**To-do item A**
Answer these questions from the video migration text, one answer per line, marked as the questions are:
(i) In which column did "internal" videos keep their relative S3 path?
(ii) What value is assigned to the s3_prefix constant?
(iii) Which exception is thrown when a referenced file is missing from S3?
**To-do item B**
For each statement, decide whether the video migration text supports it. Answer yes or no and quote the deciding words from the text.
(i) All external videos were chosen for migration.
(ii) The custom trim plugin removes characters from the left side of the value.
(iii) The callback process plugin accepts several source values at once.
**To-do item C**
Write what follows the final line of the video migration text.

**Document text**
[Start of section]
The legacy database contained a media table referencing videos tagged with three different types - internal, external, and embedded. "Internal" videos were those stored in S3 with a relative path in the internal_url column; "external" videos (most on client-specific domains, but with some Youtube domains as well) had a full URL in the external_url column; and "embedded" videos were with a very few exceptions Youtube videos with the Youtube ID in the embedded_id column. It was decided that we would migrate the internal and Youtube videos, ignoring the rest of the external/embedded videos. Here we focus on the internal (S3-based) videos.

id: acme_video
source:
  plugin: acme_internal_video
  constants:
    s3_prefix: s3://
process:
  _trimmed_url:
    # Since the callback process plugin only permits a single source value to be
    # passed to the specified PHP function, we have a custom plugin which enables us
    # to pass a character list to be trimmed.
    plugin: acme_trim
    source: internal_url
    trim_type: left
    charlist: /
  uri:
    -
      plugin: concat
      source:
        - constants/s3_prefix
        - '@_trimmed_url'
    -
      # Make sure the referenced file actually exists in S3 (does a simple query on
      # the s3fs_file table, throwing MigrateSkipRowException if missing).
      plugin: acme_skip_missing_file
  fid:
    # This operates much like migrate_plus's entity_lookup, to return an existing
    # entity ID based on arbitrary properties. The purpose here is if the file URI
    # is already in file_managed, point the migrate map table to the existing file
    # entity - otherwise, a new file entity will be created.
[End of section]
**Data segment**
[Start of section]
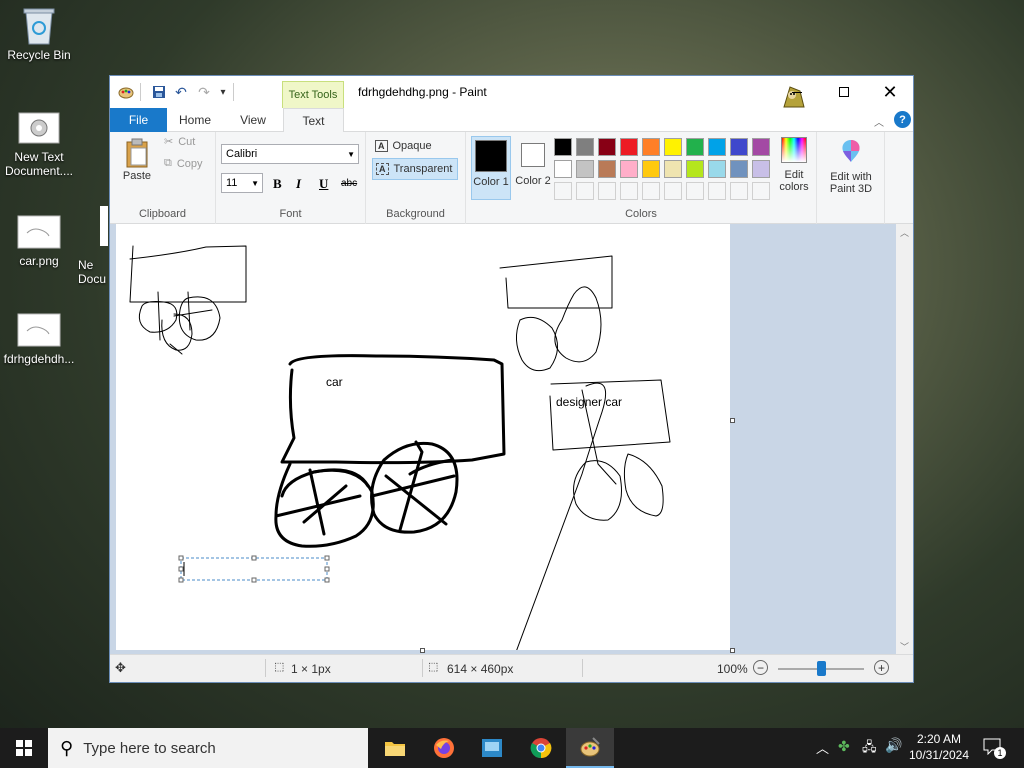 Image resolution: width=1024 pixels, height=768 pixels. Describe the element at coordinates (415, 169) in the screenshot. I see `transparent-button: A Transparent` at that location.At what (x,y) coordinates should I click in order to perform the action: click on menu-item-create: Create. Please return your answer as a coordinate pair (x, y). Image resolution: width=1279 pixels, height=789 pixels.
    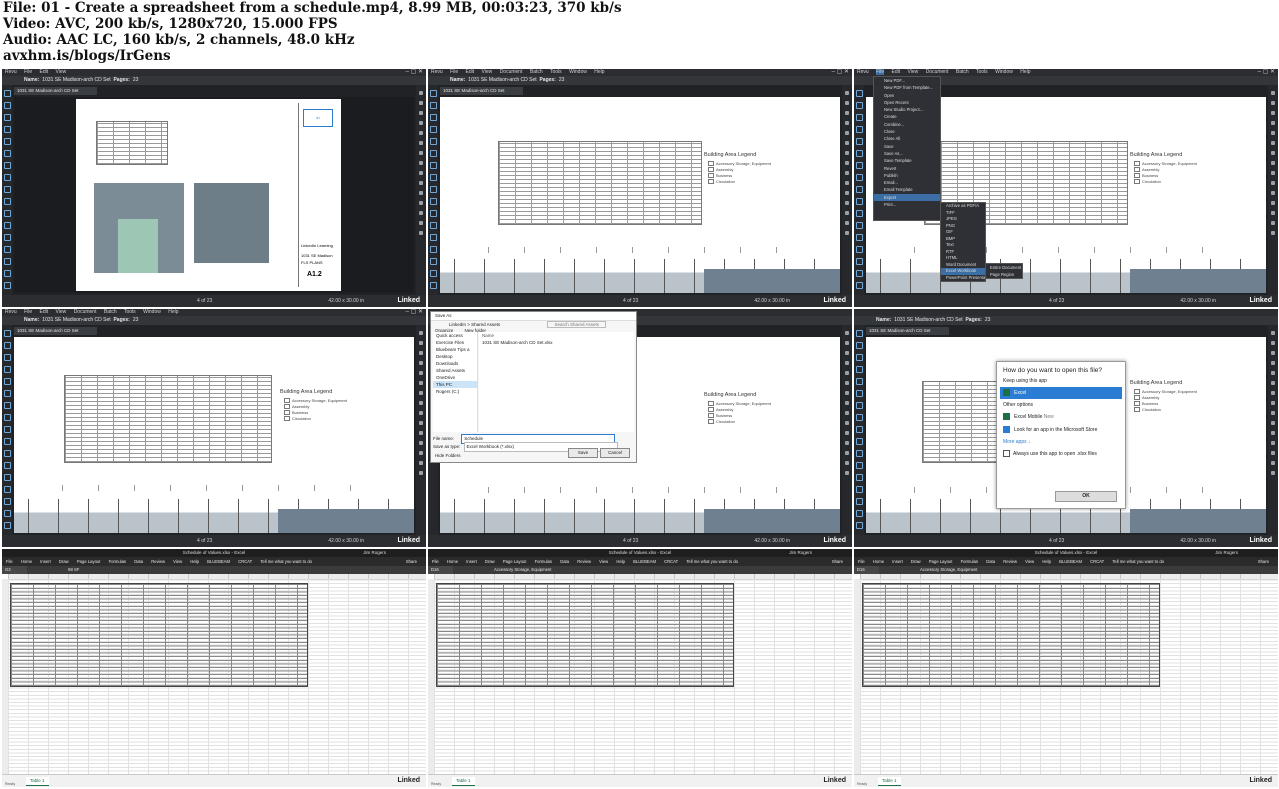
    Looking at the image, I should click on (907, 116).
[End of section]
**Task result A**
(i) internal_url
(ii) s3://
(iii) MigrateSkipRowException

**Task result B**
(i) No: "migrate the internal and Youtube videos, ignoring the rest of the external/embedded videos"
(ii) Yes: "trim_type: left"
(iii) No: "the callback process plugin only permits a single source value to be"

**Task result C**
    plugin: acme_load_by_properties
    entity_type: file
    properties: uri
    source: '@uri'
    default_value: NULL
  filename:
    plugin: callback
    callable: basename
    source: '@uri'
destination:
  plugin: entity:file

The media entity migration is pretty straightforward:

id: acme_video_media
source:
  plugin: acme_internal_video
  constants:
    true: 1
process:
  status: published
  name: title
  caption: caption
  # The source column media_date is YYYY-MM-DD HH:DD:SS format - the Drupal field is
  # configured as date-only, so the source value must be truncated to YYYY-MM-DD.
  date:
    -
      plugin: skip_on_empty
      source: media_date
      method: process
    -
      plugin: substr
      length: 10
  field_media_video/0/target_id:
    -
      plugin: migration_lookup
      migration: acme_video
      source: id
      no_stub: true
    -
      # If we haven't migrated a file entity, skip this media entity.
      plugin: skip_on_empty
      method: row
  field_media_video/0/display: constants/true
  field_media_video/0/description: caption
destination:
  plugin: entity:media
  default_bundle: video
migration_dependencies:
  required:
    - acme_video

Did I mention that we needed to create a node for each video, linking to related content of other types? Here we go:

id: acme_video_node
source:
  plugin: acme_internal_video
  constants:
    text_format: formatted
    url_prefix: http://www.acme.com/media/
    s3_prefix: s3://image/
process:
  title: title
  status: published
  teaser/value: caption
  teaser/format: constants/text_format
  length:
    # Converts HH:MM:SS to integer seconds. Left as an exercise to the reader.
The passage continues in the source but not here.